A una settimana dalle elezioni tutto è ancora incerto
È in discussione la scelta per due mondi opposti di vedere il Trentino. - Ma solo domenica 9 novembre si metterà fine a questa «drôle de campagne».
Pensavamo che le elezioni «dure»
sarebbero state quelle del 2013, quando l'attuale presidente
avrebbe concluso «naturalmente» il suo secondo e ultimo mandato e
la maggior parte degli attuali consiglieri provinciali si sarebbero
collocati a riposo per limiti di età. Tra cinque anni la lotta per
la successione sarebbe stata dunque violenta perché entravano in
gioco le nuove generazioni.
E invece la campagna che sta per concludersi è stata la più
violenta che ci si ricordi, zeppa di colpi bassi e mazzate
giudiziarie, di clamorosi colpi di scena e plateali tradimenti, di
esclusioni improbabili e riammissioni respinte. Inutile dire che
«non ci sono più i signori di una volta»: di un tempo non
c'è proprio più nulla.

Dati archiviati
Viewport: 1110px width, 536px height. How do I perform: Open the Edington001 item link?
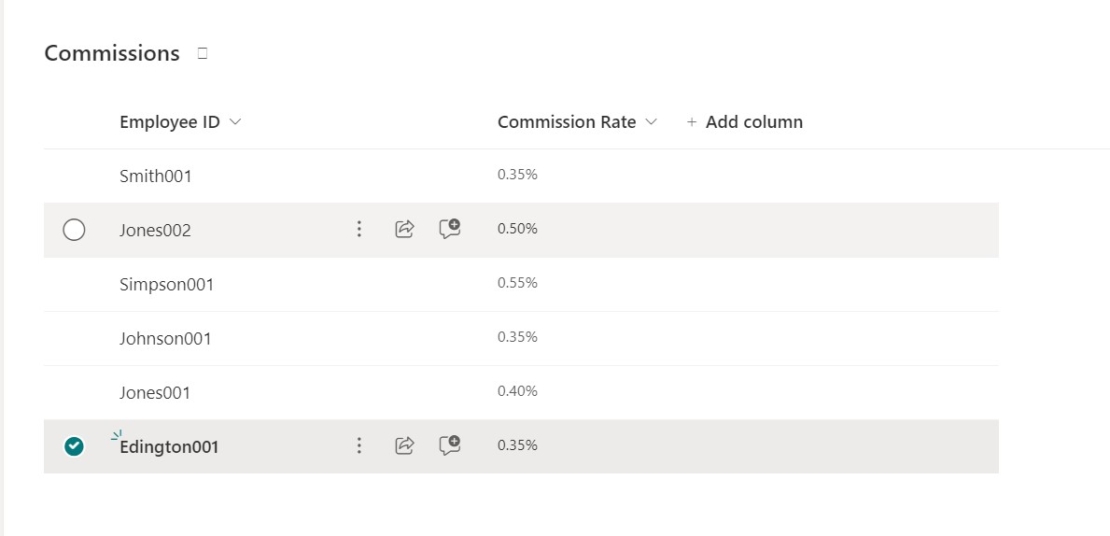[x=169, y=447]
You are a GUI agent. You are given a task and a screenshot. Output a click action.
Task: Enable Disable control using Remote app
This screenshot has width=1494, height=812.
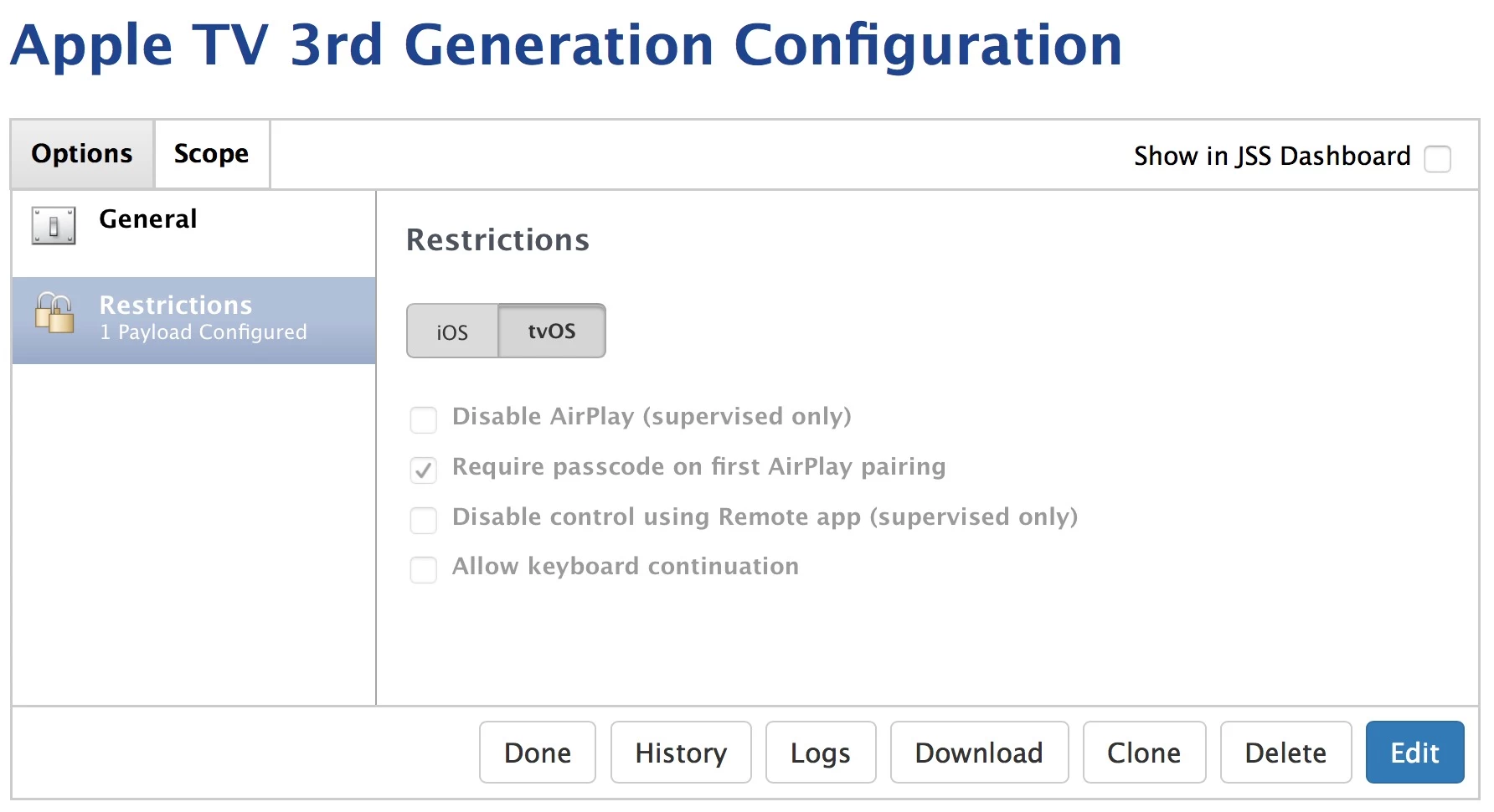point(424,520)
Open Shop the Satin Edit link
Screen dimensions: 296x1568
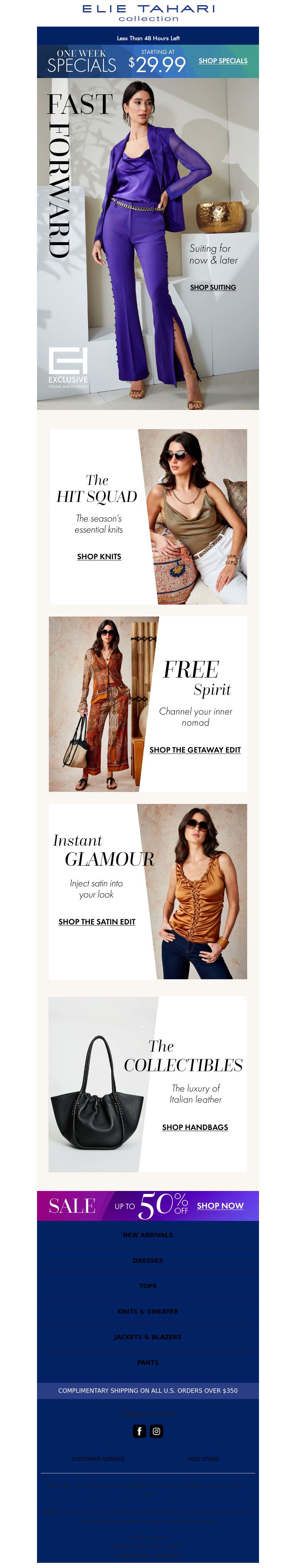point(97,922)

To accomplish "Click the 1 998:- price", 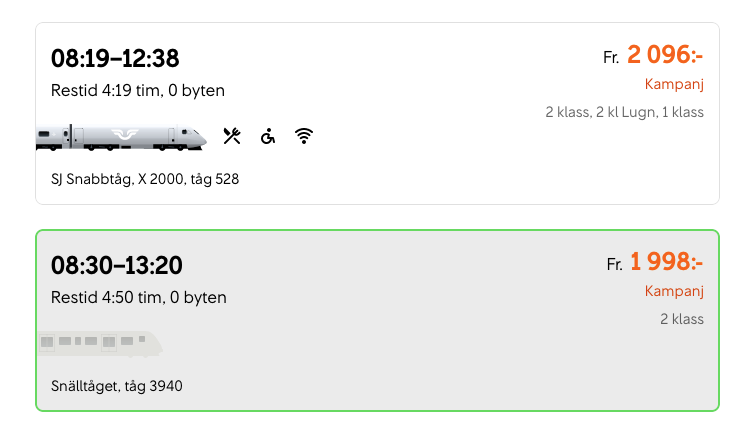I will (x=666, y=263).
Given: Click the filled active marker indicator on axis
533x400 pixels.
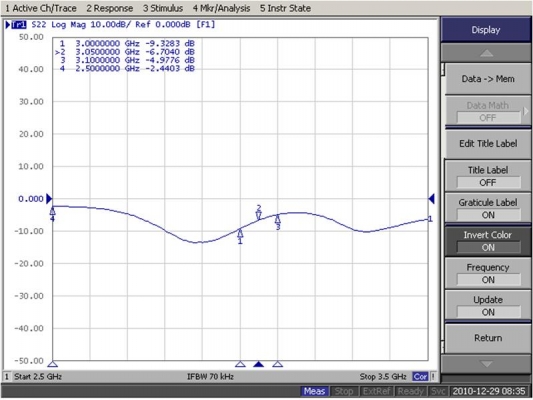Looking at the screenshot, I should [259, 364].
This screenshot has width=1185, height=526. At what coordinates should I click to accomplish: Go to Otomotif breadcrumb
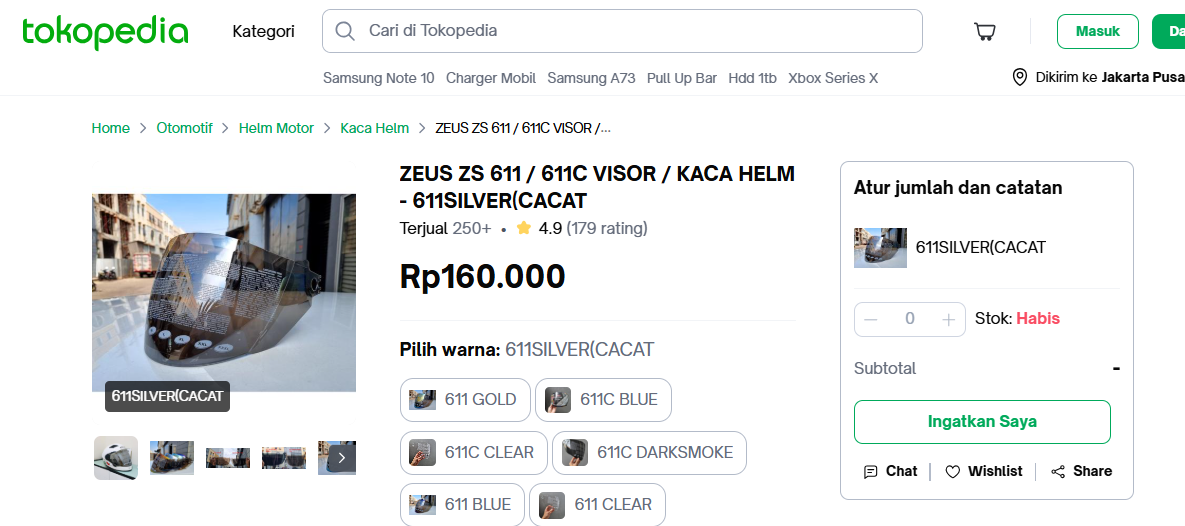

Problemi e compiti>
• a. Elenca tutte le cose di cui, secondo il brano sulle elezioni in Trentino, la campagna elettorale è stata «zeppa».
• b. Prosegui il brano sulle elezioni in Trentino scrivendo il seguito della sua ultima frase.
I dati provengono da una fonte diversa rispetto al brano sulle elezioni in Trentino.

Risposte ai compiti>
• a.
- colpi bassi
- mazzate giudiziarie
- clamorosi colpi di scena
- plateali tradimenti
- esclusioni improbabili
- riammissioni respinte

• b.
Non vogliamo fare la cronistoria dei fatti che si sono succeduti
negli ultimi 40 giorni, ma solo commentare alcuni aspetti che forse
sono sfuggiti e di cui invece la gente dovrebbe tenere a quando si
troverà nel segreto dell'urna.
La prima cosa che va messa in evidenza è che il rinvio delle
elezioni ha provocato il crollo dell'interesse della gente verso la
politica. Lo possiamo dire perché le statistiche automatiche del
nostro sito dimostrano che nelle ultime due settimane è crollata la
presenza di parole chiave legate a nomi di politici e di partiti.
L'unico nome che è emerso è stato «Casini», e non siamo neanche
sicuri che coloro che hanno digitato la parola si riferissero al
presidente dell'UDC.
Se fino a due settimane fa la durezza della campagna comportava un
aumento considerevole dell'affluenza alle urne, questa disaffezione
(peraltro comprensibile) dovrebbe portare con ogni probabilità
all'opposto, cioè un calo anche sensibile. Se così fosse, i partiti
che più ne soffrirebbero sarebbero quelli della maggioranza
uscente, perché coloro che vogliono cambiare sono sempre più
motivati degli altri.
C'è solo una interferenza esterna che potrebbe modificare questa
tendenza al ribasso, le elezioni presidenziali negli USA del 4
novembre. Il clamore che certamente genera la scelta del nuovo
inquilino della casa Bianca potrebbe fare riaffiorare l'interesse
per il voto in casa propria. Ma anche questo lo sapremo solo la
sera del 9 novembre.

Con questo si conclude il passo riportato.